Antigen-presenting cells (APCs) are responsible for the internalization, processing and presentation of antigens to lymphocytes. Dendritic cells (DCs) are types of APCs that present processed antigens from microorganisms, tumor cells and virus-infected cells to T cells for the generation of the immune response [68,69,70]. DCs are suitable vaccination targets because of their migration to T cells in the lymph nodes, high expression of MHC, co-stimulators and cytokines [71]. Electroporation disrupts the cell membrane by generating electric shock for intracellular nucleic acid delivery. Delivery efficiency can be improved by adjusting voltage, capacitance, resistance and other factors, such as cell number, density, RNA quantity and pulse time [53,72,73]. Electroporation has been used for DC-based mRNA vaccines in clinical trials [74,75,76].

4.3. Peptide-Based Delivery Protamine

Peptides have been used as delivery carriers for mRNA vaccines [77,78]. To serve as delivery carriers, the peptides should contain strings of positively charged amino acids, such as lysine and arginine. This allows for the formation of electrostatic interactions between positively charged peptides and negatively charged mRNA, thus, enabling a spontaneous complex formation [79,80,81]. Protamines are advantageous as carriers of mRNA vaccines because they protect the mRNA and make it less susceptible to being degraded by RNases [82,83]. The protamine–mRNA complex has high adjuvant activity. The complex is immunogenic via activation because of its structural similarity to viral RNA genome [84,85]. The feasibility of the mRNA protamine complex was tested with β-galactosidase mRNA—protamine—which was injected into a glioblastoma tumor.

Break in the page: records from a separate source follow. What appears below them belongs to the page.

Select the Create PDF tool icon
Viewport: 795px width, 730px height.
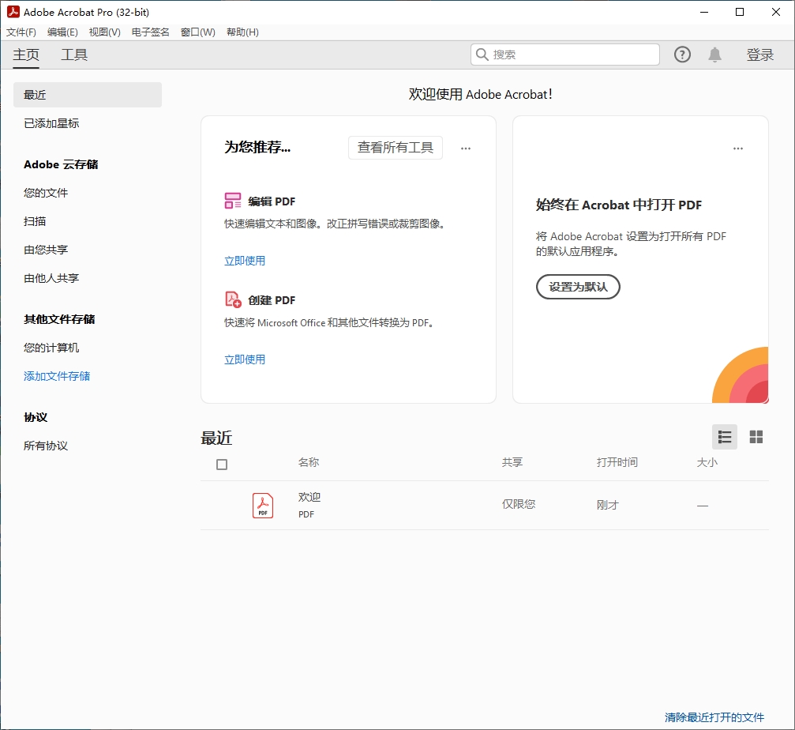point(232,300)
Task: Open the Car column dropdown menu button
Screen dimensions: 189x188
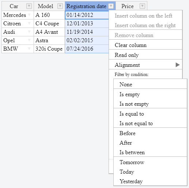Action: pyautogui.click(x=29, y=6)
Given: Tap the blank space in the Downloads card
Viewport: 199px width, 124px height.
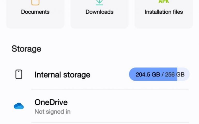Looking at the screenshot, I should click(x=100, y=21).
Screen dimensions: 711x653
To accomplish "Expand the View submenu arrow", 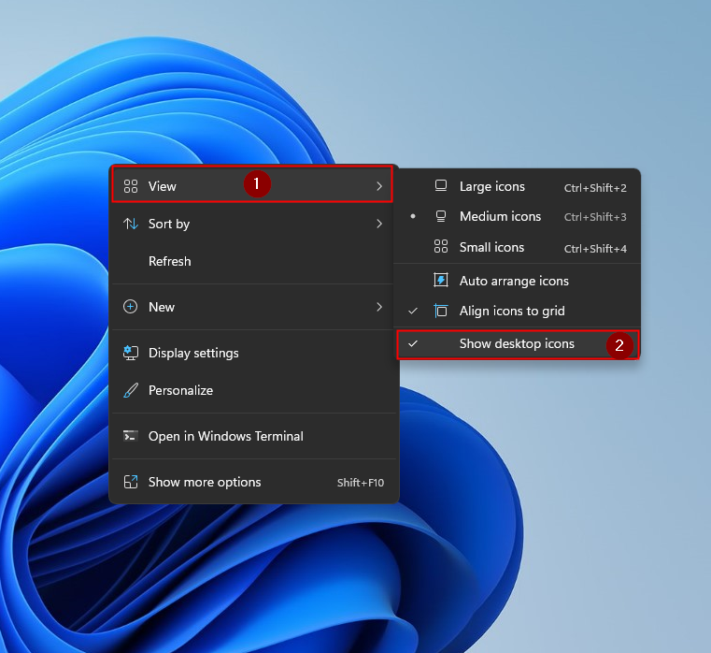I will (378, 186).
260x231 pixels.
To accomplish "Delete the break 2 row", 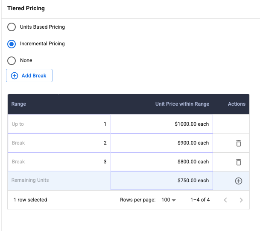I will click(x=239, y=143).
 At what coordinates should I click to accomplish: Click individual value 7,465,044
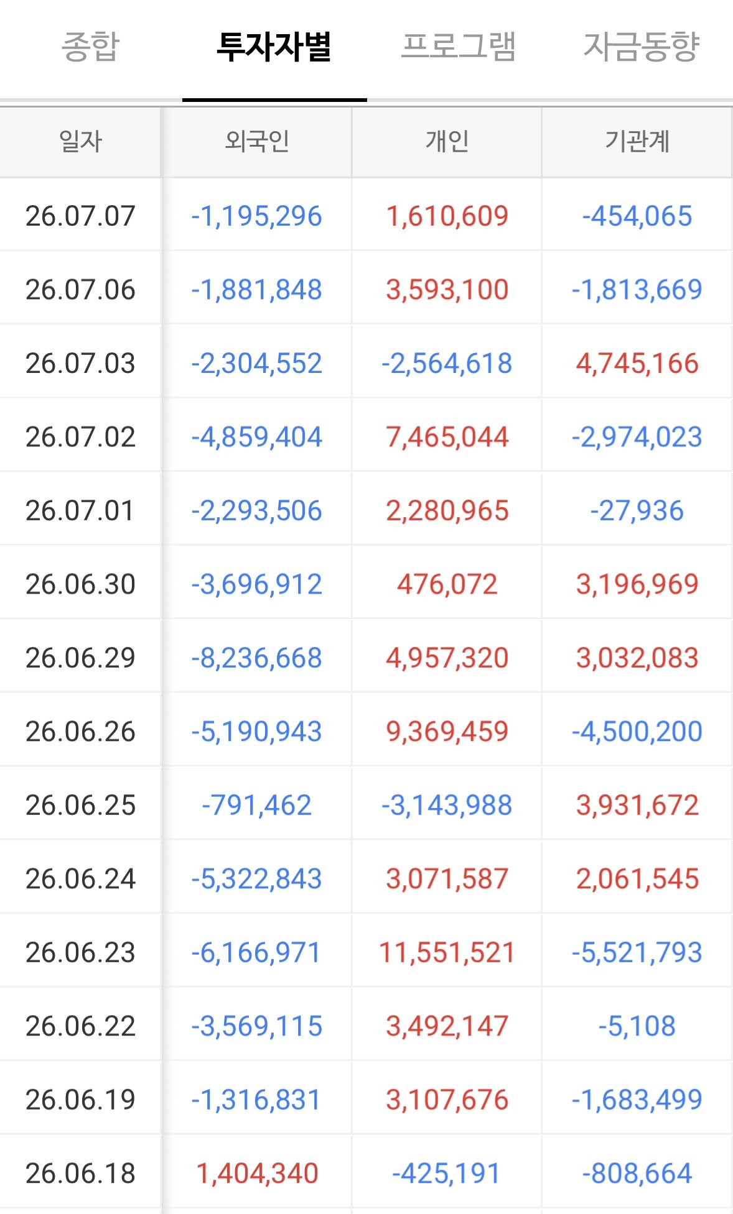[447, 437]

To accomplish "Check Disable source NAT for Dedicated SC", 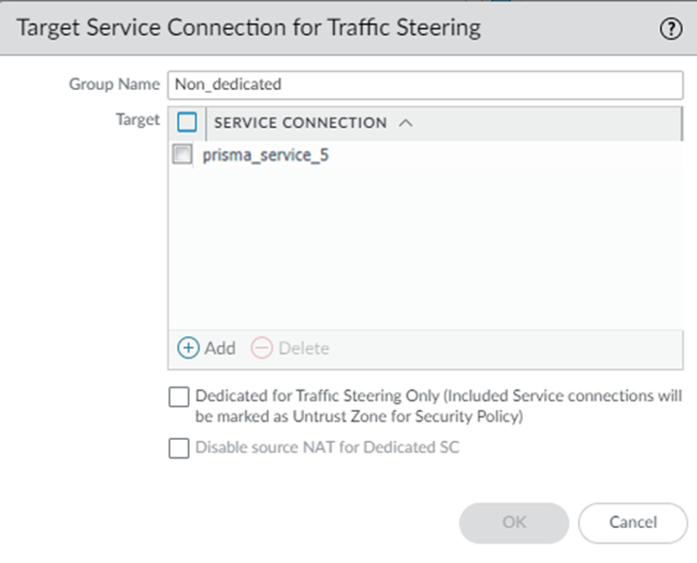I will pyautogui.click(x=179, y=449).
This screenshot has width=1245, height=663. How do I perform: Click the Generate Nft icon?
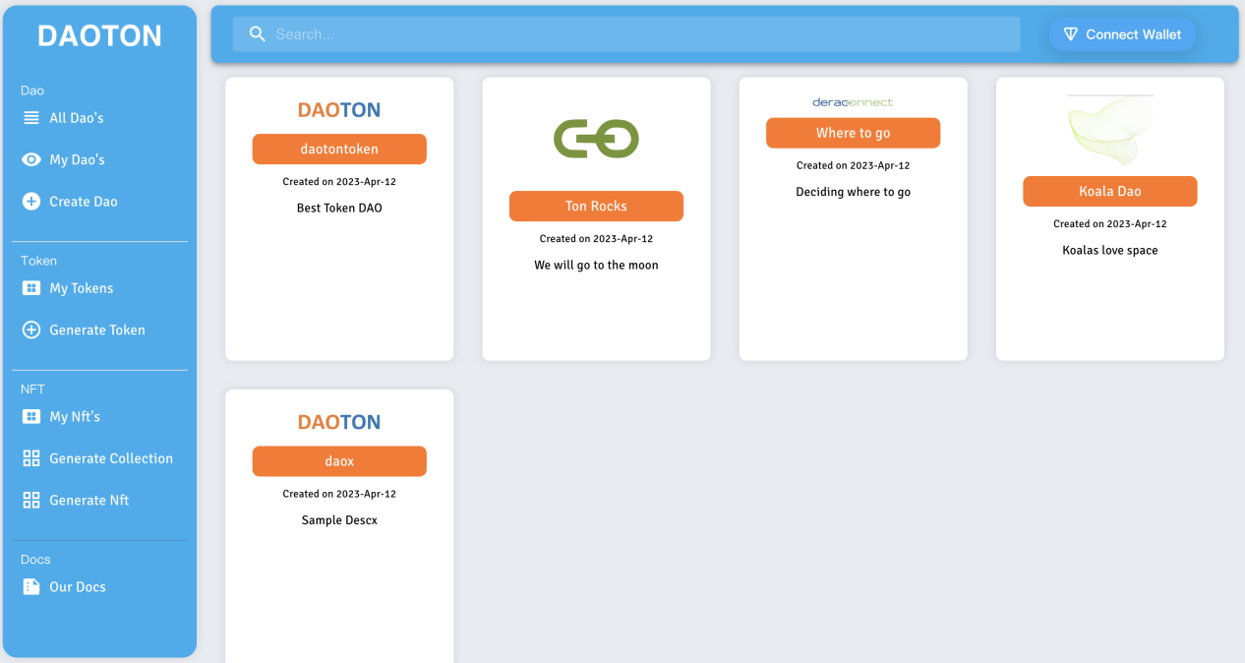(31, 501)
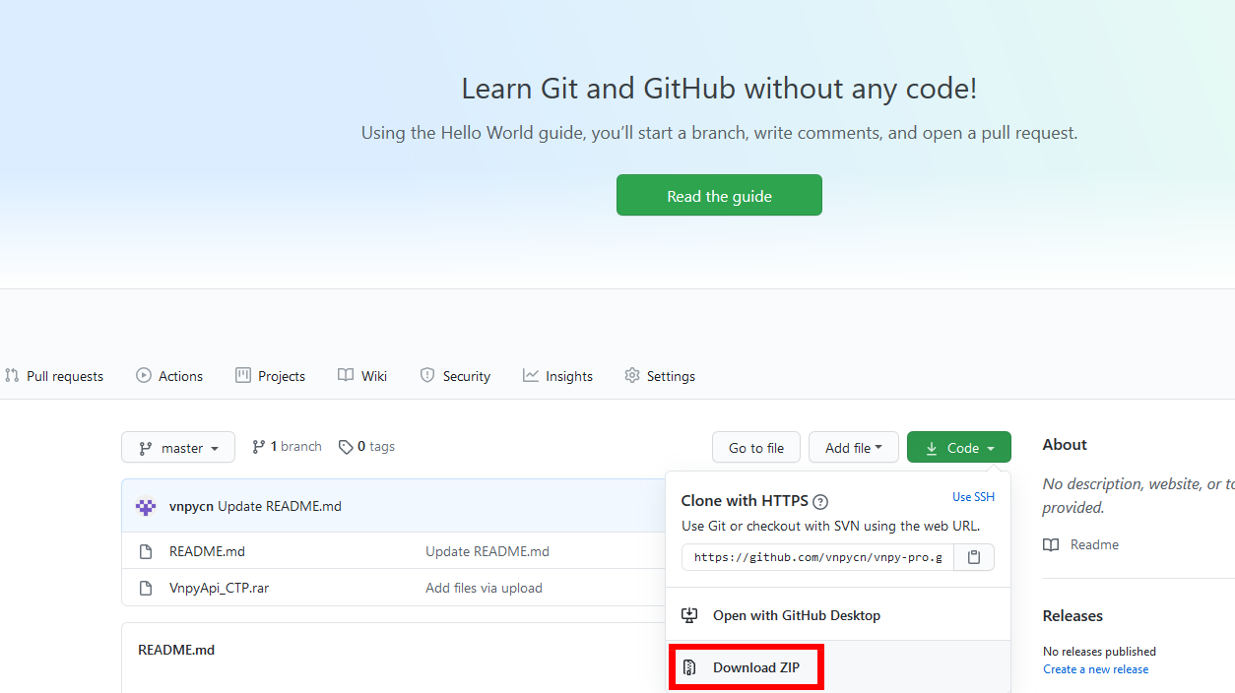1235x693 pixels.
Task: Click the Insights graph icon
Action: tap(530, 375)
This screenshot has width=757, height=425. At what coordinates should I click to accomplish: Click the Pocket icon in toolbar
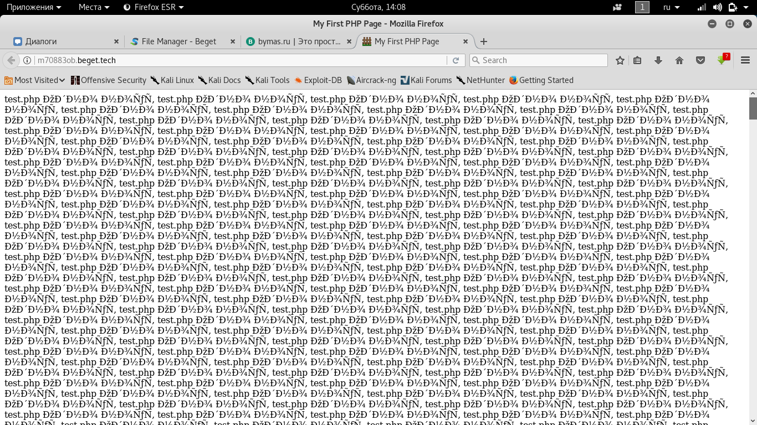pyautogui.click(x=700, y=60)
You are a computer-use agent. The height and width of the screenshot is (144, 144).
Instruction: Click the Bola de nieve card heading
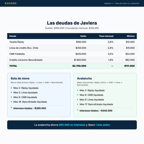pos(20,79)
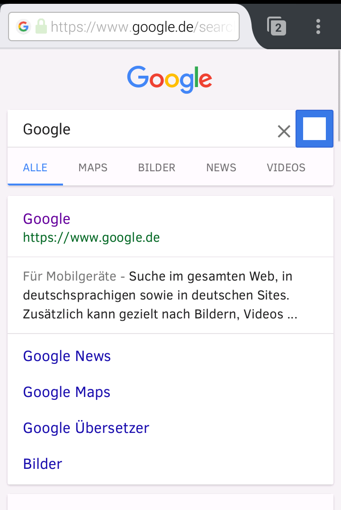
Task: Switch to the VIDEOS tab
Action: tap(286, 167)
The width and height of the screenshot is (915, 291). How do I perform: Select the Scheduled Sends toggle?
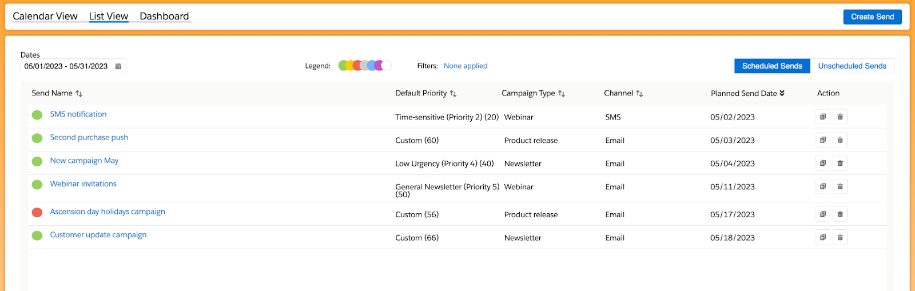tap(772, 66)
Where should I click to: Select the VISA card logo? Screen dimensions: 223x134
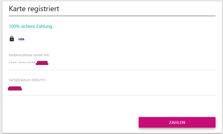pyautogui.click(x=21, y=39)
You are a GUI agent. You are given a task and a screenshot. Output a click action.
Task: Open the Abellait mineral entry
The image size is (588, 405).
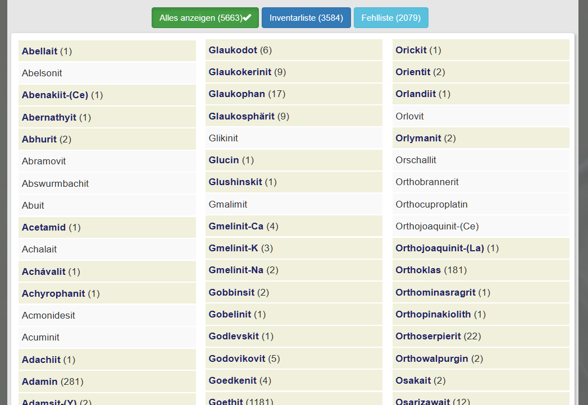(x=40, y=51)
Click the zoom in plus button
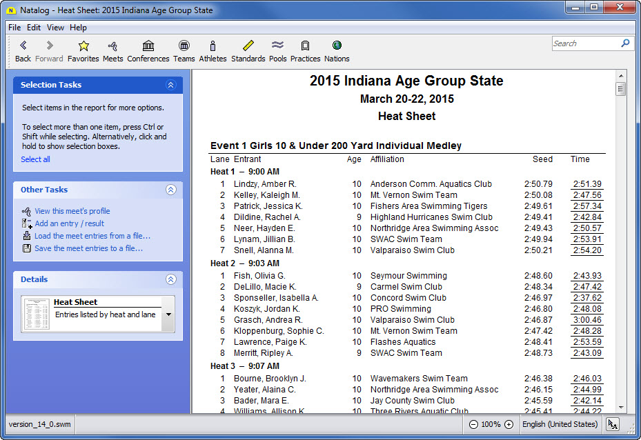The image size is (641, 440). [x=509, y=424]
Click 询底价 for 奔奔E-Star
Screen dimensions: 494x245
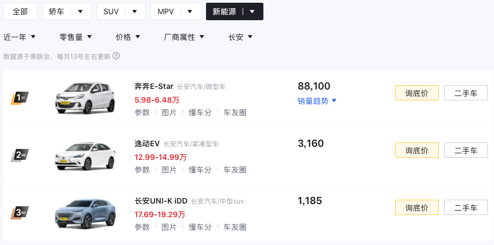coord(416,93)
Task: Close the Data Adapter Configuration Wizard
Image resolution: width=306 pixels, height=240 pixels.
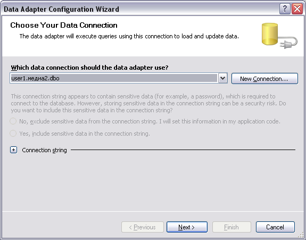Action: click(x=297, y=9)
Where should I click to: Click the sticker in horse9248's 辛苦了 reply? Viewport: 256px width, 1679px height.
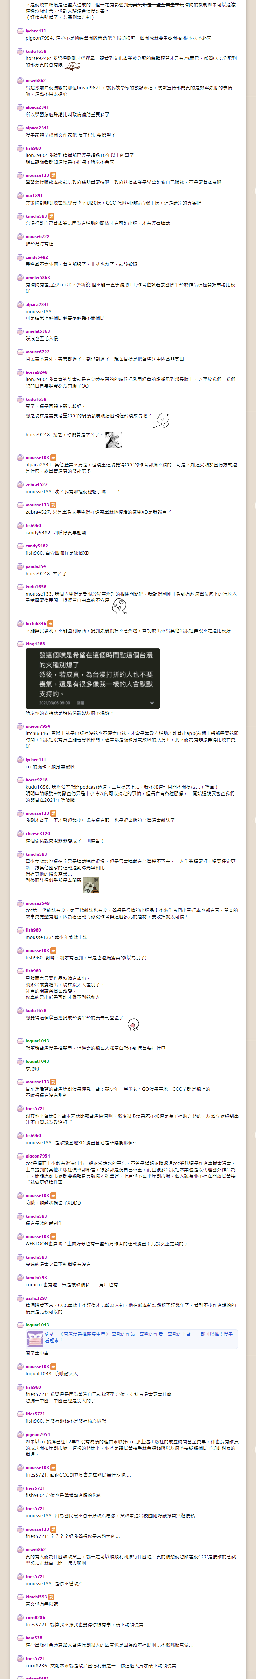click(x=113, y=439)
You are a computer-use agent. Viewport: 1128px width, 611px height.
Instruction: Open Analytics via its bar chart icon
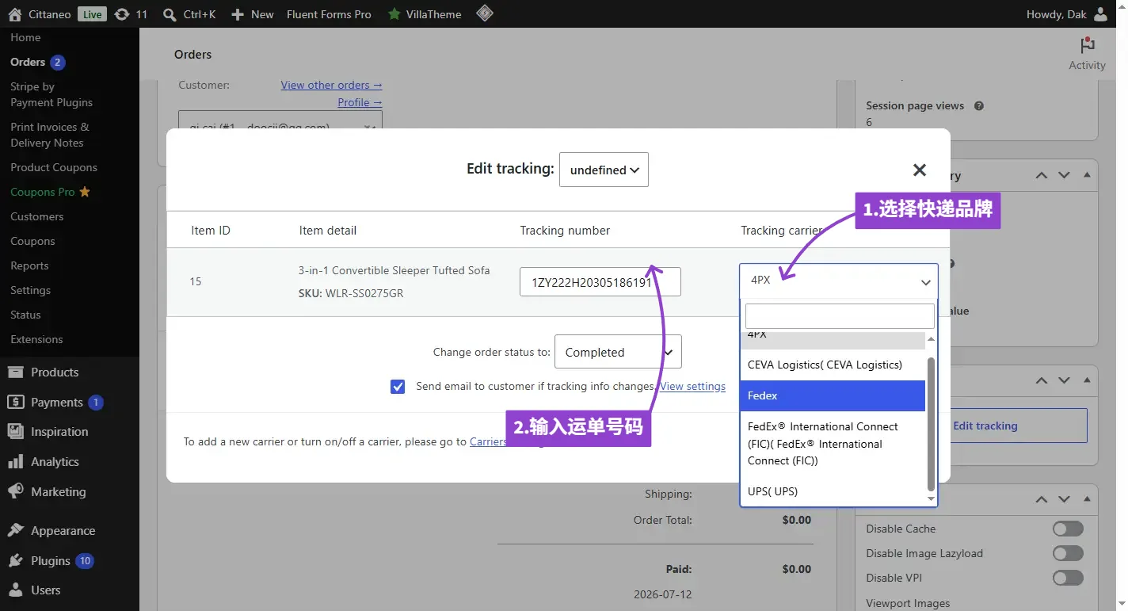pyautogui.click(x=15, y=461)
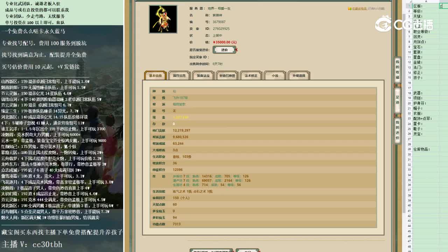The image size is (448, 252).
Task: Switch to the 属性抗性 tab
Action: pos(179,75)
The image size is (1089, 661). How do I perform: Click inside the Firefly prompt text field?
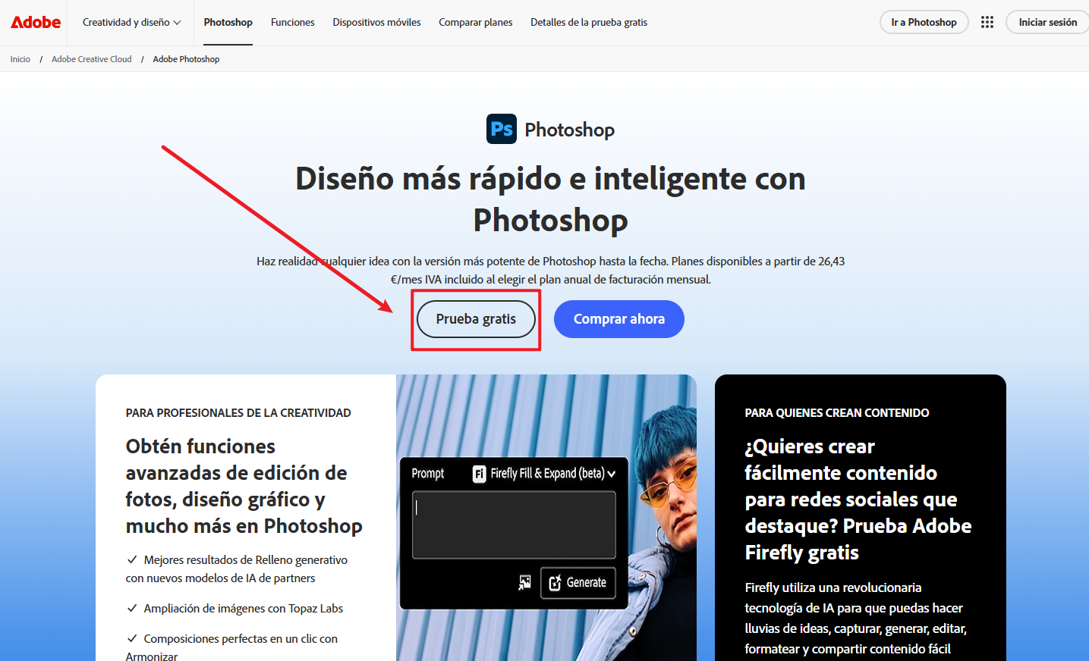click(x=513, y=523)
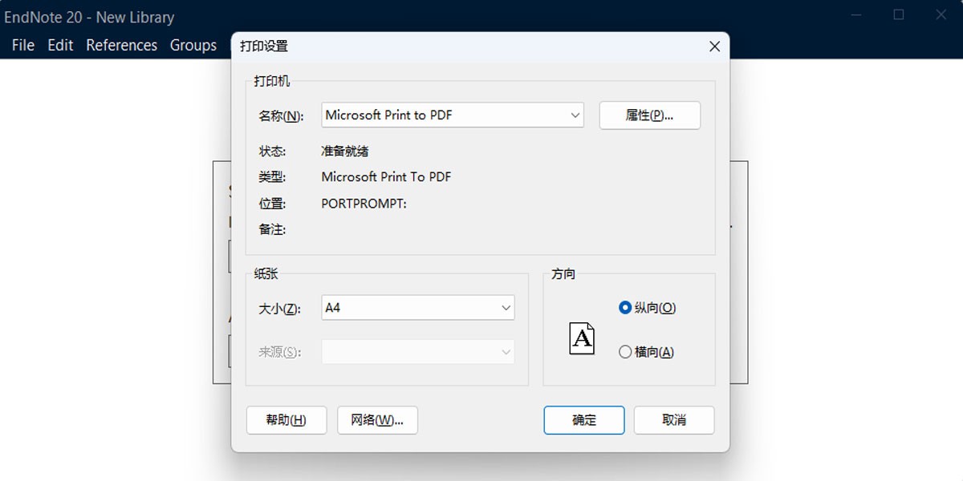The image size is (963, 481).
Task: Open the File menu
Action: 22,45
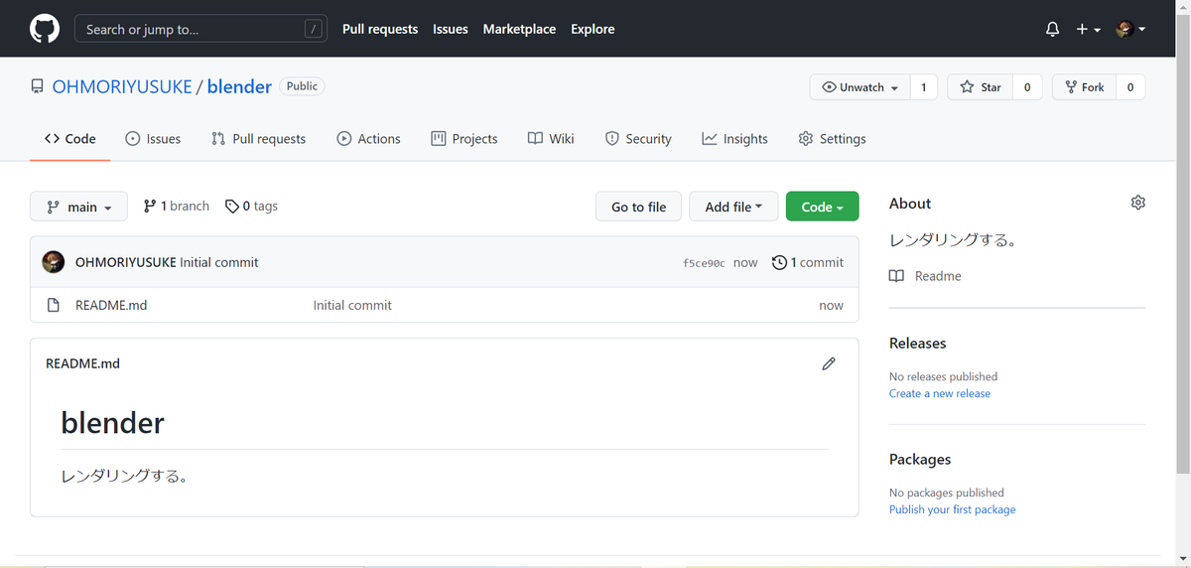This screenshot has height=568, width=1191.
Task: View commit history clock icon
Action: coord(779,262)
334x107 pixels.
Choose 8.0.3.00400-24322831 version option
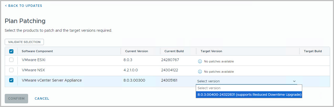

It was observed that the mRNA complexed with protamine was poorly translated [86,87].

4.4. Polymer-Based Delivery

Polymers are functional materials that can deliver mRNA vaccines. Like protamines, polymers protect mRNA from RNase degradation [3]. Polymer-based mRNA nanoparticles have high polydispersity and to stabilize this, formulation modifications, such as incorporating lipid chains, hyperbranched groups and biodegradable units, are being explored. Cationic polymers include polyethyleneimine (PEI), polyamidoamine (PAMAM) dendrimer and polysaccharides [88,89,90,91]. PEI has been a widely used polymeric material for mRNA delivery and can be prepared by directly mixing PEI with RNA solution. PEI formulation was used to deliver a HIV gp120 mRNA-based intranasal vaccine in mice [92,93]. In addition, PEI-based formulation was used to deliver HIV-1 Gag and Pol antigens to produce T-cell response against HIV infections upon intramuscular vaccination in mice [93]. This vaccination approach protected mice against the viral challenge. PEI formulation has also been used for the delivery of self-amplifying mRNA encoding hemagglutinin antigens from various influenza strains for immunization in mice models [90]. Even though PEI has shown in vivo efficacy, the possible toxicity has hindered its development [3]. Another polymer that has been utilized is polyamidoamine (PAMAM), which is a cationic polymer. The PAMAM dendrimer has been used to deliver intramuscular self-amplifying mRNA-based vaccination against Toxoplasma gondii, Ebola and H1N1 influenza virus [91,94]. Like PAMAM, Chitosan, which is a polysaccharide material, has been used to condense and deliver self-amplifying mRNAs encoding hemagglutinin and nucleoprotein for influenza virus [8]. Polymer materials for the delivery of mRNA vaccines have been proven to be efficient in preclinical studies [95]. However, new functional polymers, with improved biodegradability and delivery efficacy, are desirable before the translation of polymer-based mRNA vaccines in the clinic.

4.5. Lipid-Based Delivery

Lipid Nanoparticles (LNPs)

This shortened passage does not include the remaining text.